**Task goal:** Search the data below for the word "agent" and copy each line that holds it.

**Source material:**
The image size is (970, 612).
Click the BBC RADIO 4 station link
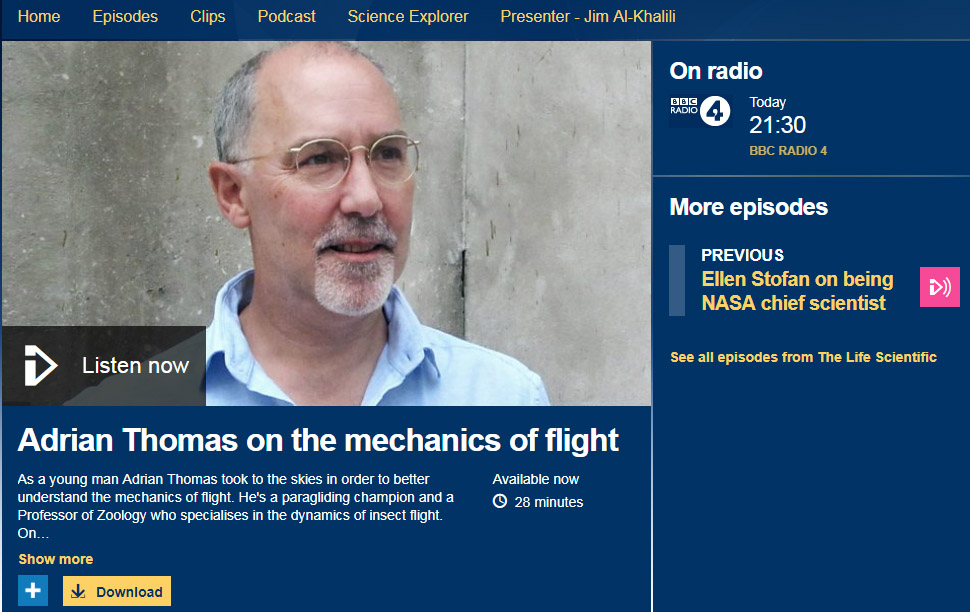788,150
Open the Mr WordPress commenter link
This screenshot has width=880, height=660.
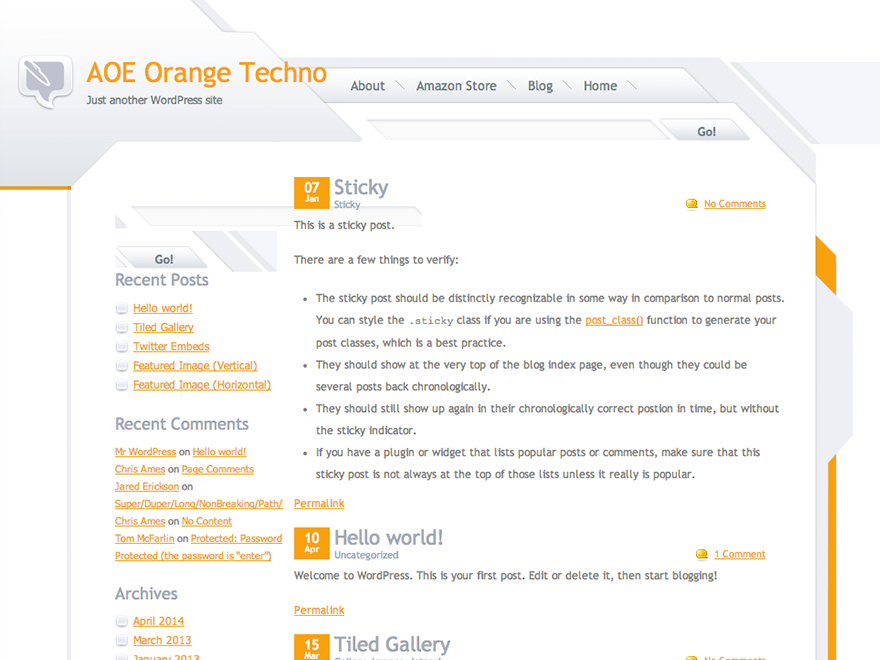[x=145, y=451]
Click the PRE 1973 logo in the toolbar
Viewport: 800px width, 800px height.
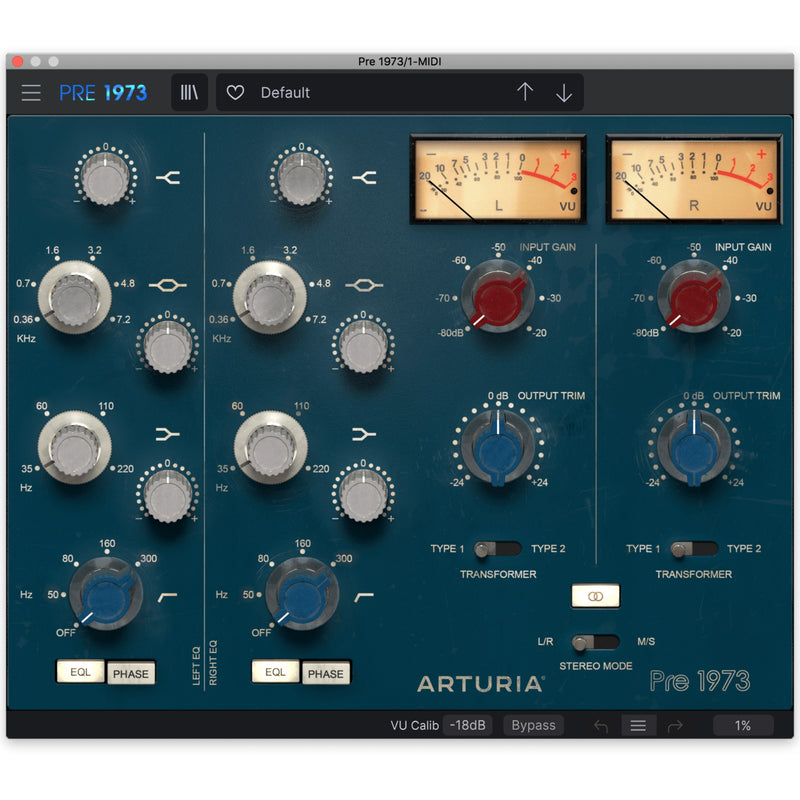[105, 92]
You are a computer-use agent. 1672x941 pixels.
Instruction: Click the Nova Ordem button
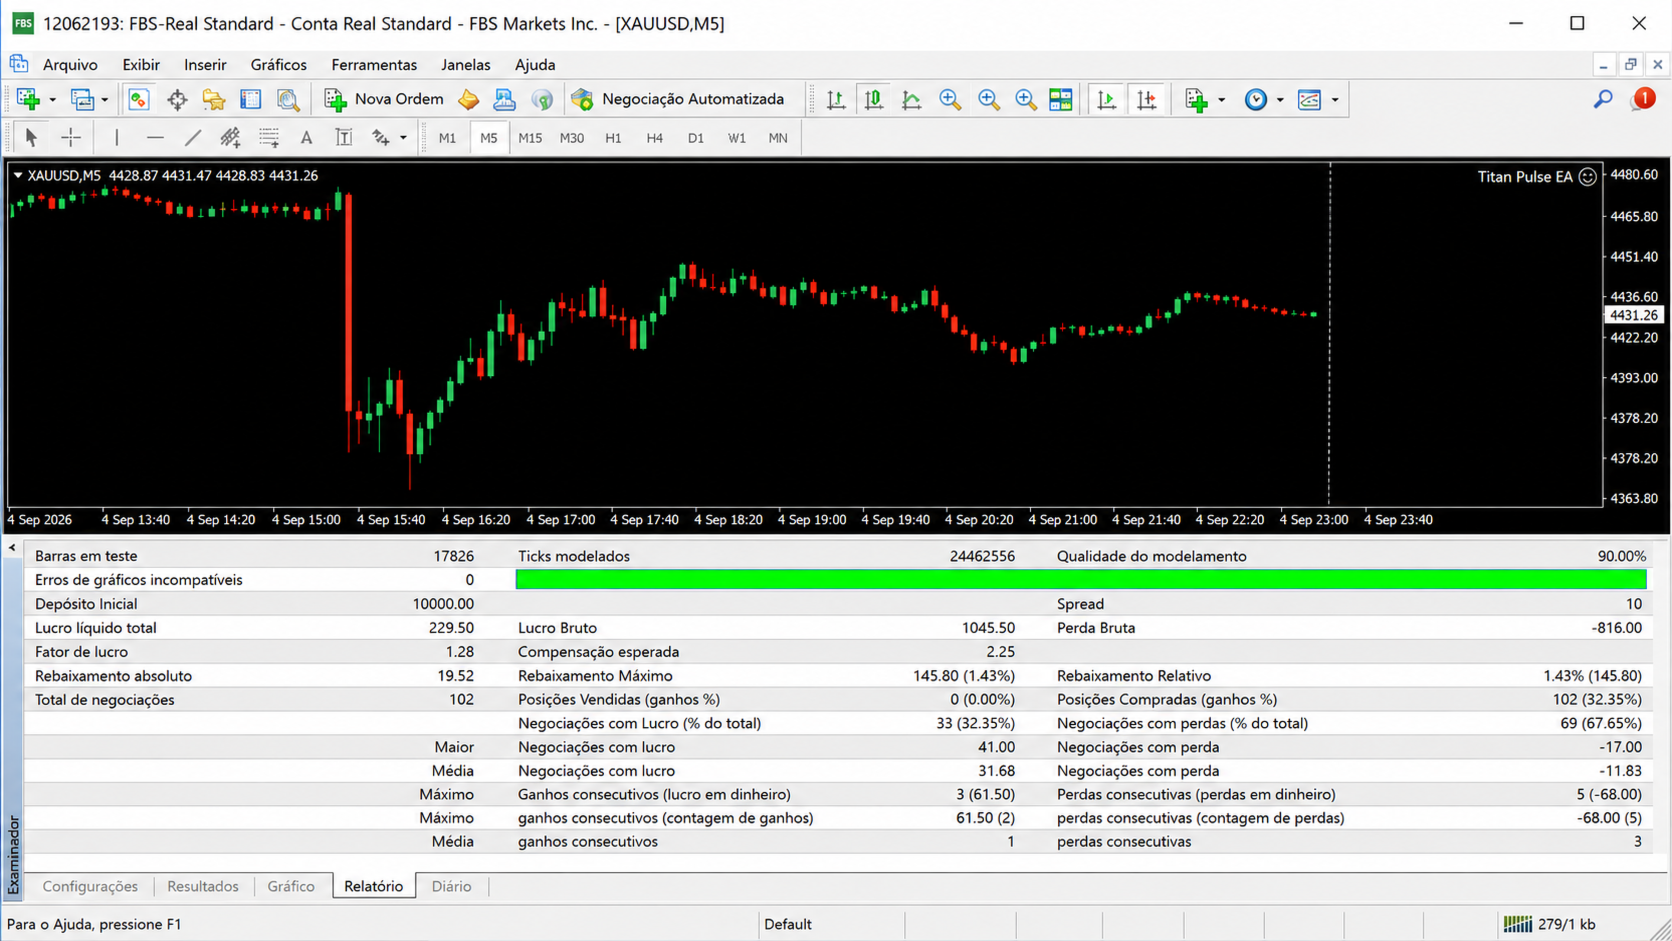tap(385, 99)
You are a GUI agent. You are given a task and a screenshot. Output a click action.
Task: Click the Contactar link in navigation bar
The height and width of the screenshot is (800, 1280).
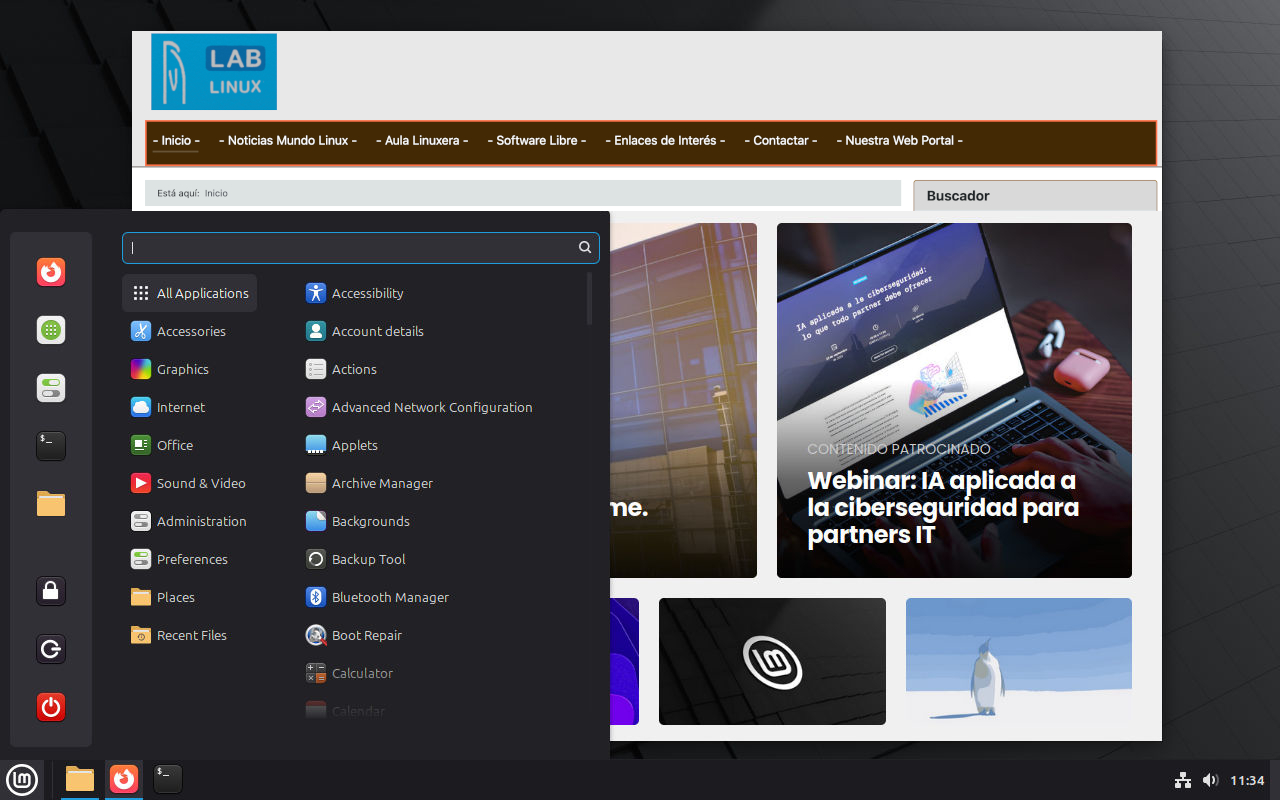(x=780, y=141)
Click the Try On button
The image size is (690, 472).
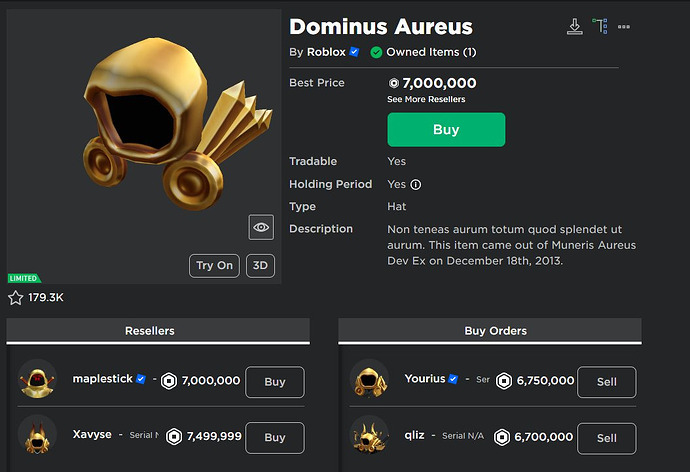pyautogui.click(x=214, y=265)
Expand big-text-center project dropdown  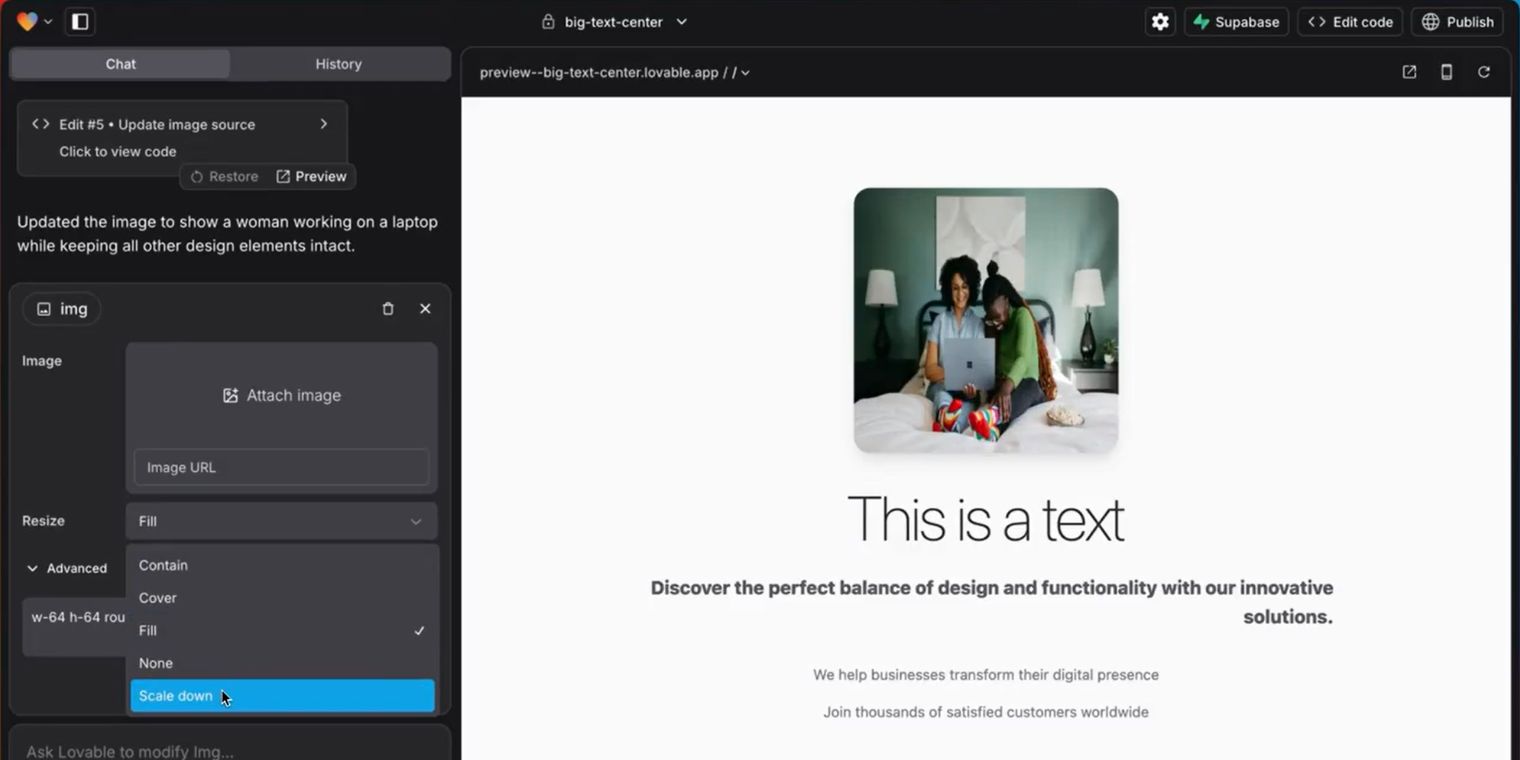point(614,22)
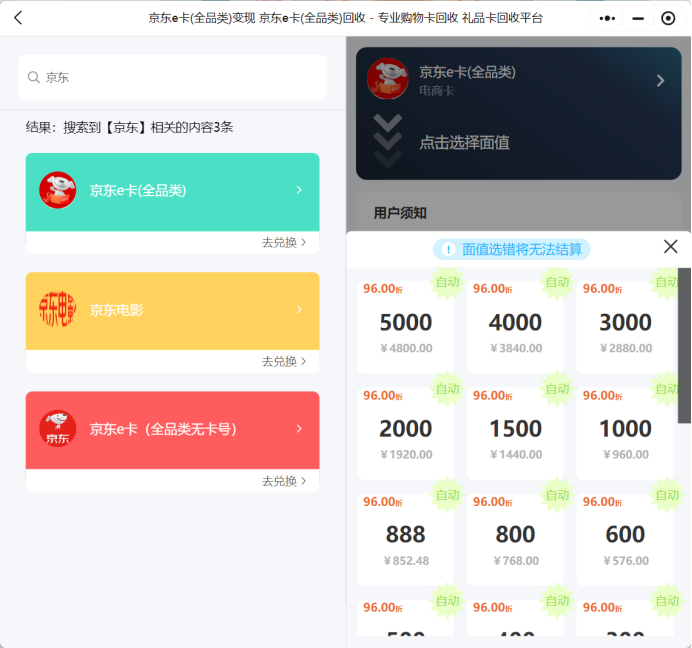Select the 京东e卡(全品类无卡号) red card
Image resolution: width=692 pixels, height=648 pixels.
pos(172,430)
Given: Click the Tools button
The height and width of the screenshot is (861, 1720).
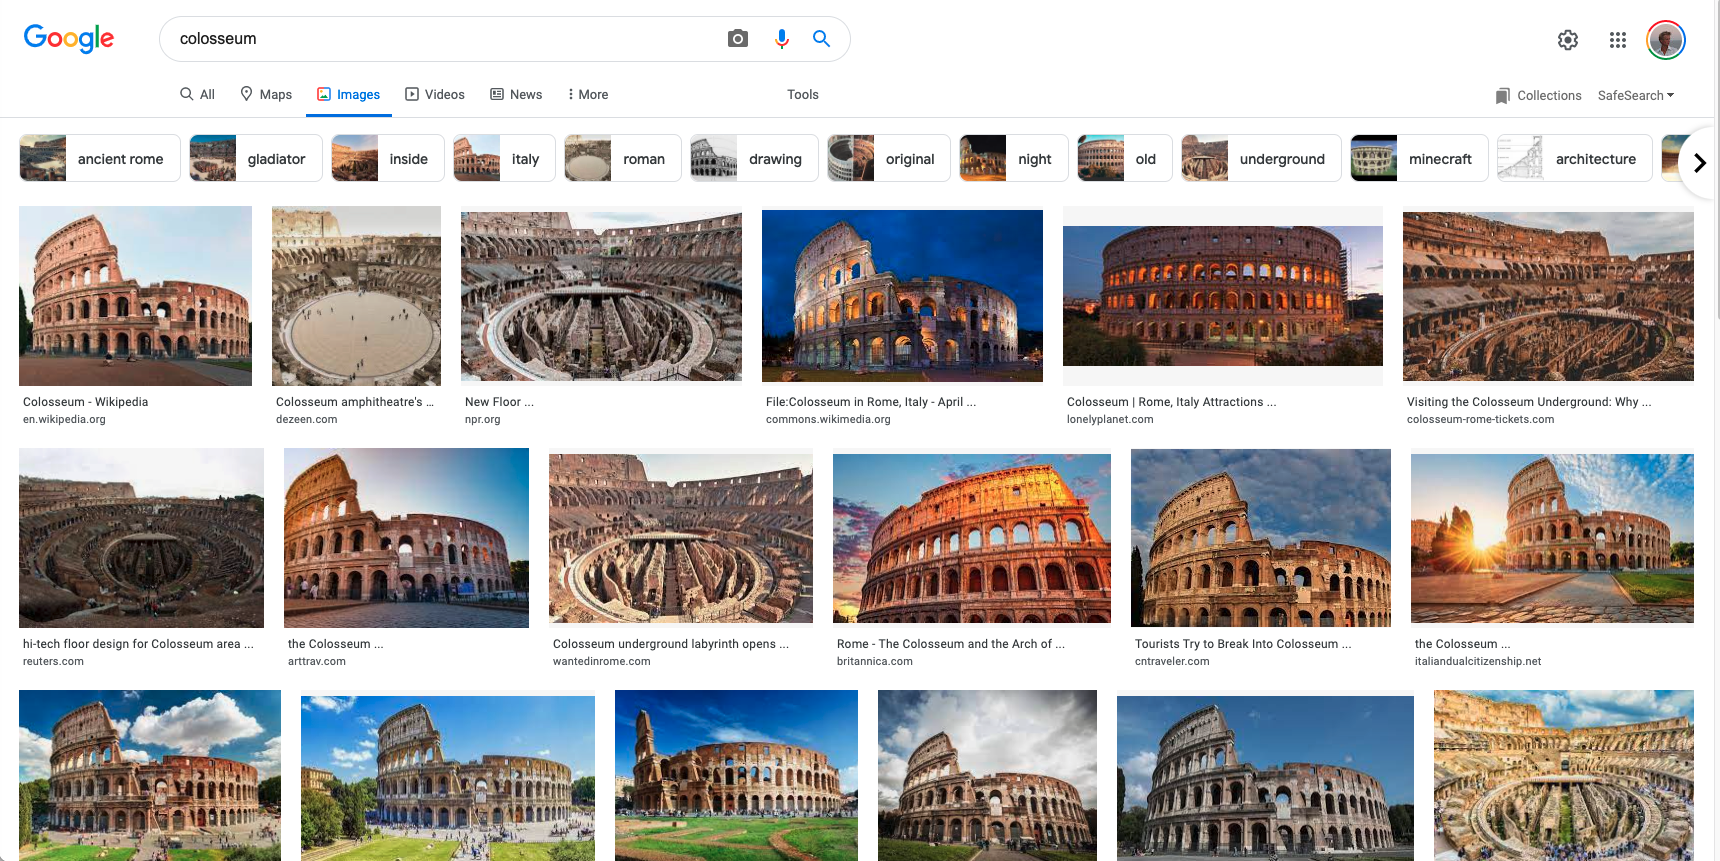Looking at the screenshot, I should (802, 95).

**Reply to the exercise:**
You are a computer-use agent. 1672x941 pixels.
You are a GUI agent. You are given a task and a screenshot. Output a click action.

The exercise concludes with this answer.